PIMCO Canada launches new ETF series units to expand core bond offering

Firm says higher bond yields makes fixed income attractive for the long term

PIMCO Canada launches new ETF series units to expand core bond offering
Steve Randall

PIMCO Canada has launched the exchanged-traded fund series units of its PIMCO Canadian Core Bond Fund.

The units are trading on the TSX under the ticker CORE with a strategy that seeks total return, consistent with preservation of capital and prudent investment management.
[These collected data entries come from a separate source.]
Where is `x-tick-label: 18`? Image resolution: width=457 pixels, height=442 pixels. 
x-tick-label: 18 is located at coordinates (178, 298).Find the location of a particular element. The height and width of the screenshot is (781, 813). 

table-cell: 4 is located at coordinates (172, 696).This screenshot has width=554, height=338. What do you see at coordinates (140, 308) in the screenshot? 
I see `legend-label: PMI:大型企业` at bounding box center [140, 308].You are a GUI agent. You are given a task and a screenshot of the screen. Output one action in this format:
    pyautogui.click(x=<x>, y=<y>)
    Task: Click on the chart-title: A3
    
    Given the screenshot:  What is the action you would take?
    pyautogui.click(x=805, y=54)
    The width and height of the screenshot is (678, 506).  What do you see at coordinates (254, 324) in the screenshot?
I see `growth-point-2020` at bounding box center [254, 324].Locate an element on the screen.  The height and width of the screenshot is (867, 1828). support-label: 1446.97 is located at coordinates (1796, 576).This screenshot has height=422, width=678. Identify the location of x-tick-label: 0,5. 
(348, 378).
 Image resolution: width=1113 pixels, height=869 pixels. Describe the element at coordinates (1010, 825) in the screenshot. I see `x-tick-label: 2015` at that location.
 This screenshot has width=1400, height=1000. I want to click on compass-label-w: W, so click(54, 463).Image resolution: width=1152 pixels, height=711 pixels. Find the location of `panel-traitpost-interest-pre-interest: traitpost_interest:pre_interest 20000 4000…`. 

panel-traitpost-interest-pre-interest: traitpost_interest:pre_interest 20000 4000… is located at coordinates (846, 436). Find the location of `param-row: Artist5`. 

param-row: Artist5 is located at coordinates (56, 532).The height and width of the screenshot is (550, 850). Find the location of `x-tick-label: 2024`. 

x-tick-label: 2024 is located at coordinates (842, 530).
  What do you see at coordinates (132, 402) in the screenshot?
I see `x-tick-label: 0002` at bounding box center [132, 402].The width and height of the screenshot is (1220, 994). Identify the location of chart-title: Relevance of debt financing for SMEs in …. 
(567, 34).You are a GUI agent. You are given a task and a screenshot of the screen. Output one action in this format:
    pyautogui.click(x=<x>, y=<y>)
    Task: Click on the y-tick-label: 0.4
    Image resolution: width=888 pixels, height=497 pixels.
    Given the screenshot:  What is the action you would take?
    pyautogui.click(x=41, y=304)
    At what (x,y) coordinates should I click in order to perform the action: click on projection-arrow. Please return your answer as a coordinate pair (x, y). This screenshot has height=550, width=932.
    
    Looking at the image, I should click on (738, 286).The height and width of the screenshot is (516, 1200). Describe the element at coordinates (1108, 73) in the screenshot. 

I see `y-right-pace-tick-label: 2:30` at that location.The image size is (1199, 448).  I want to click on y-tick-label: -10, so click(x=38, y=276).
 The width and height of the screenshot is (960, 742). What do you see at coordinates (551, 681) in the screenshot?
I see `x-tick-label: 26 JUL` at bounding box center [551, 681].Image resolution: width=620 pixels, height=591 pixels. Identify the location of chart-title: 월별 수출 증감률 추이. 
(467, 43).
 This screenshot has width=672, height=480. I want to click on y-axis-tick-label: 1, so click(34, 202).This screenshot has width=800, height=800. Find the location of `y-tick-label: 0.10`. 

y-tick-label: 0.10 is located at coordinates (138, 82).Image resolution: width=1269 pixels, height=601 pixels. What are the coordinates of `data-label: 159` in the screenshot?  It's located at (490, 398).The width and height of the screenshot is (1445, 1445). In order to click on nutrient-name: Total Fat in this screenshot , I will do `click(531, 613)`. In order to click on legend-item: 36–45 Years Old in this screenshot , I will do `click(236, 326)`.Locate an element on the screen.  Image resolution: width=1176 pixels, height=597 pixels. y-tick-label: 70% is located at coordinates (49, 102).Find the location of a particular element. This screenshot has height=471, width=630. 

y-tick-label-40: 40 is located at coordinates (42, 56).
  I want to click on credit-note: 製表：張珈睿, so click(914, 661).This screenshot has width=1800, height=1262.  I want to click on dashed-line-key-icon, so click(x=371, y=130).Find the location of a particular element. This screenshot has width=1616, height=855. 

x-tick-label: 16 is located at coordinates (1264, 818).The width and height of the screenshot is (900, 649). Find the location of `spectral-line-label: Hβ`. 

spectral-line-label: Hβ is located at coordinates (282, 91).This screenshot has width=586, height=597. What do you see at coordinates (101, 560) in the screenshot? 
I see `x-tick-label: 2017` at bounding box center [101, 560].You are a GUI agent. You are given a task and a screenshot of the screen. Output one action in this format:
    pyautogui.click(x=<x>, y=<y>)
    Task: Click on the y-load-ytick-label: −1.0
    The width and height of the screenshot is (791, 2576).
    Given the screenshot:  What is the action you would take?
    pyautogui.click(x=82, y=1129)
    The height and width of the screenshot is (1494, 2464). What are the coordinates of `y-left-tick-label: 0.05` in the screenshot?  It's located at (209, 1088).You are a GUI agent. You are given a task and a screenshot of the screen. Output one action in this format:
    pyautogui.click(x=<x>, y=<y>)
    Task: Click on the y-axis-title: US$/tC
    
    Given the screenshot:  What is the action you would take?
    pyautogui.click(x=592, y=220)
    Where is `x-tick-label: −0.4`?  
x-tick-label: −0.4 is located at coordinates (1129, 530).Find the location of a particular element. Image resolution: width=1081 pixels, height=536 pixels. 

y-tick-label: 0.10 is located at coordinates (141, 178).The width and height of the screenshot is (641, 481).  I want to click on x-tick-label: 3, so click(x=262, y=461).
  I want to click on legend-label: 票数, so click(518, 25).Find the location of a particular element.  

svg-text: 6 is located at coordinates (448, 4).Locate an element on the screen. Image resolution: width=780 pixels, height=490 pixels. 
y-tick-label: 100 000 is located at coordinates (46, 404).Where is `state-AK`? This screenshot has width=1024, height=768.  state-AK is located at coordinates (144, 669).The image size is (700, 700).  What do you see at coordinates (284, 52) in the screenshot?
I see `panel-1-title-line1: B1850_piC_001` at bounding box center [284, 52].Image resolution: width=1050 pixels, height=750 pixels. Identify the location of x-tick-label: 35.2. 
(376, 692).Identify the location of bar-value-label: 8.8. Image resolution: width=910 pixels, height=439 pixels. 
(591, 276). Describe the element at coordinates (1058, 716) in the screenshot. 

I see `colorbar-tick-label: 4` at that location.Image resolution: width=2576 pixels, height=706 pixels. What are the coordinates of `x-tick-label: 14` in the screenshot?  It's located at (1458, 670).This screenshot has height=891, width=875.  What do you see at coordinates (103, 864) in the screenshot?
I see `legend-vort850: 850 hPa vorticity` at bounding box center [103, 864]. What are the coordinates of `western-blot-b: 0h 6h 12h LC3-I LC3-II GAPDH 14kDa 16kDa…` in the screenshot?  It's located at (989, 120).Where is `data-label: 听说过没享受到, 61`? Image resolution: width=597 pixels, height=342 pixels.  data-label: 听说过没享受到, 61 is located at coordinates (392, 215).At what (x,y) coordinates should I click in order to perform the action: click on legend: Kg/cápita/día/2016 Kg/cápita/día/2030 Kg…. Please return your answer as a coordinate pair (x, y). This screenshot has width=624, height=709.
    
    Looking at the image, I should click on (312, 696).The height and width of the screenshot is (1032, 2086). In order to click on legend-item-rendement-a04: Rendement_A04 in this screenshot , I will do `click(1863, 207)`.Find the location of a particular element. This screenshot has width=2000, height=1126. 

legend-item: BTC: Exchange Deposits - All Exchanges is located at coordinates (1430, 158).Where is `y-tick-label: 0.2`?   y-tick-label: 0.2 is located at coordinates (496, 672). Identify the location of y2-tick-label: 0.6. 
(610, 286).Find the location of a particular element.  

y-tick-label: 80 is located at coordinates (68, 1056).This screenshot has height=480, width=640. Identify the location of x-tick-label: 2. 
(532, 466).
The fund invests primarily in a diversified portfolio of Canadian dollar fixed income of varying maturities.

Initially, 50,000 ETF units are available at $20 per unit and the Fund has closed its initial offering of the ETF Series Units.  The fund also offers traditional Mutual Fund Series.

The fund has been managed for more than four years by the same portfolio manager team that includes Vinayak Seshasayee, executive vice president and Marc Seidner, managing director and chief investment officer, Non-traditional Strategies.

“Higher interest rates globally have made bonds historically attractive and adding an ETF Series to PIMCO’s Canadian Core Bond Fund gives investors more choice in how they can access PIMCO’s time-tested investment strategy,” said Greg Tsagogeorgas, PIMCO Executive Vice President and Co-Head of PIMCO Canada. “Moreover, PIMCO believes the generational reset to higher bond yields in recent years makes fixed income compelling not just today, but also in the years to come.”

Canadian investors’ appetite for ETF investments continues unabated and they are on track to allocate a record amount of capital to the funds this year, according to Valerie Grimba, director of ETF sales and strategy at RBC Capital Markets.

“July was another strong month for ETF flows; it’s kind of following on a big year for 2024 actually, we’re on pace to hit the highest level of ETF fund flows ever, surpassing 2021’s record,” she recently told BNN Bloomberg.

National Bank of Canada’s Canadian ETF Flows report shows $5.2 billion inflows to funds in July, easing back to levels more in line with April and May following the new all-time record high of $9.7 billion recorded in June.